Learned one fascinating fact tonight: when creating indices for a table in SQLite the order in which the columns are indexed seems to have a huge impact on performance. On the table in question, which has 20.2 million rows, one lookup of the following form:
SELECT a,b,c,d FROM tbl WHERE x=n EXCEPT SELECT a,b,c,d FROM tbl WHERE x=m;
where n and m are values to be chosen by the caller of the query, took 12 to 13 seconds (yielding between 0 and approximately 23000 rows) with an index like:
CREATE INDEX idx ON tbl(a,b,c,d,x);
The first attempt was to drop that index and separate it into five indices, one per column.
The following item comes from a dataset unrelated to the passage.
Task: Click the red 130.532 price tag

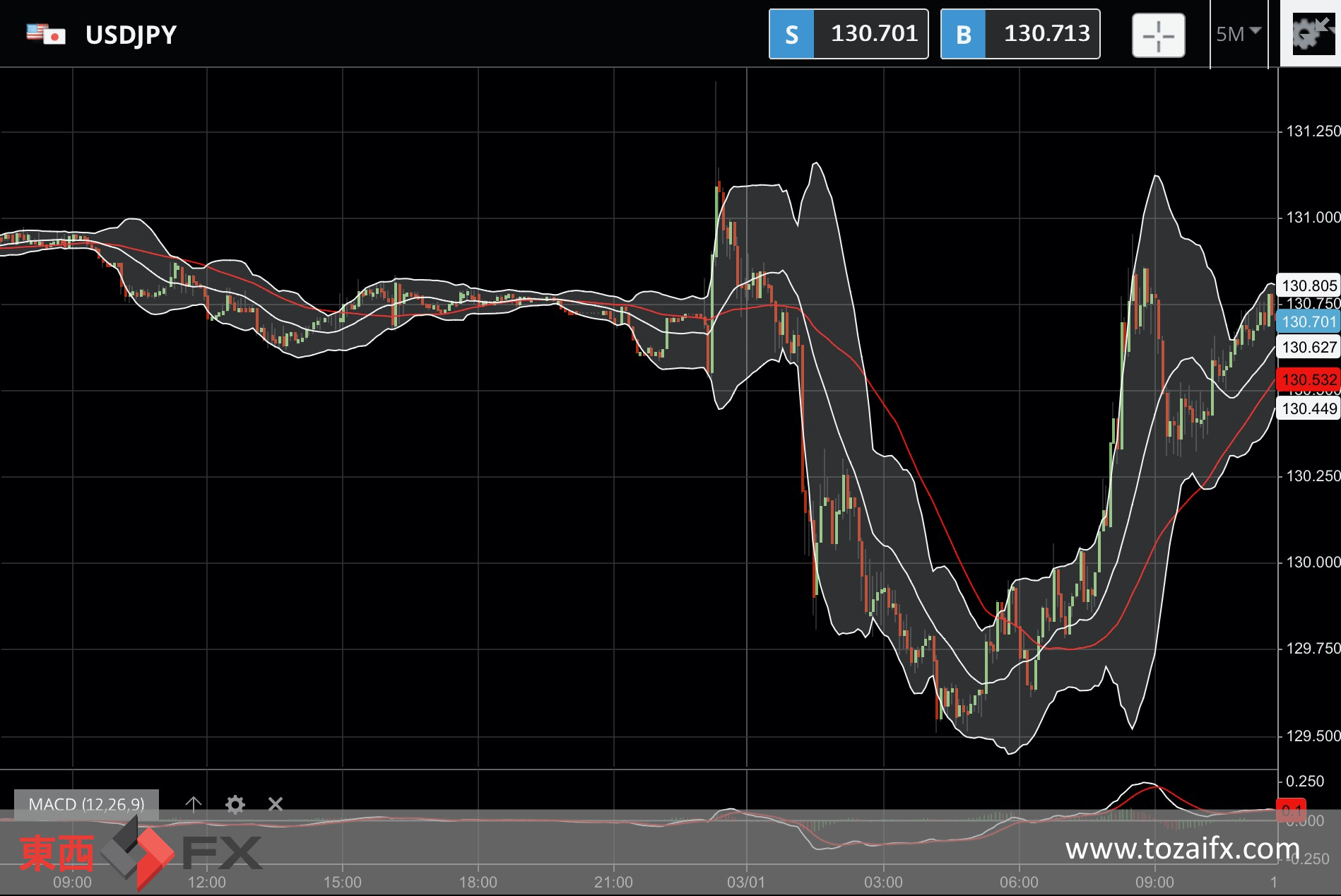Action: (x=1308, y=379)
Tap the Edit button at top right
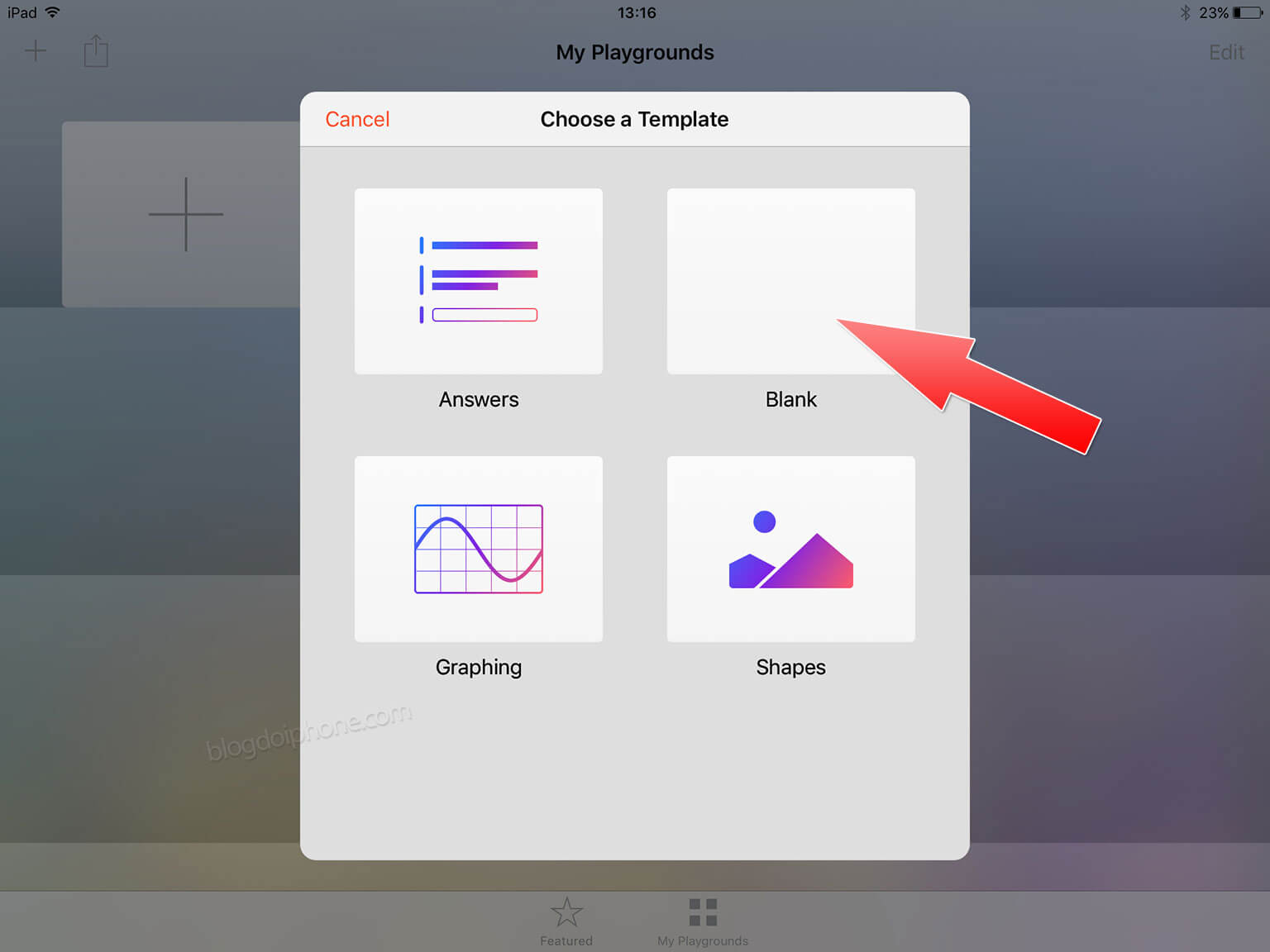The image size is (1270, 952). 1226,52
This sped it up to approximately 8.5 seconds. However, after finding and reading The SQLite Query Optimizer Overview I dropped the five indices and created a single new one like this:
CREATE INDEX idx ON tbl(x,a,b,c,d);
Voila. After this the same query was down to 5.5 seconds. This is a considerable improvement, since I have to run z² queries (for
SELECT COUNT(*) AS z FROM (SELECT DISTINCT x FROM tbl);), where z = 16 in the most common case.
I’m not a database expert by any means, but this discovery was very enlightening indeed.
PS: In the process of learning more details about SQL in general and SQLite in particular I found the book “The Definitive Guide to SQLite” by Mike Owens very useful.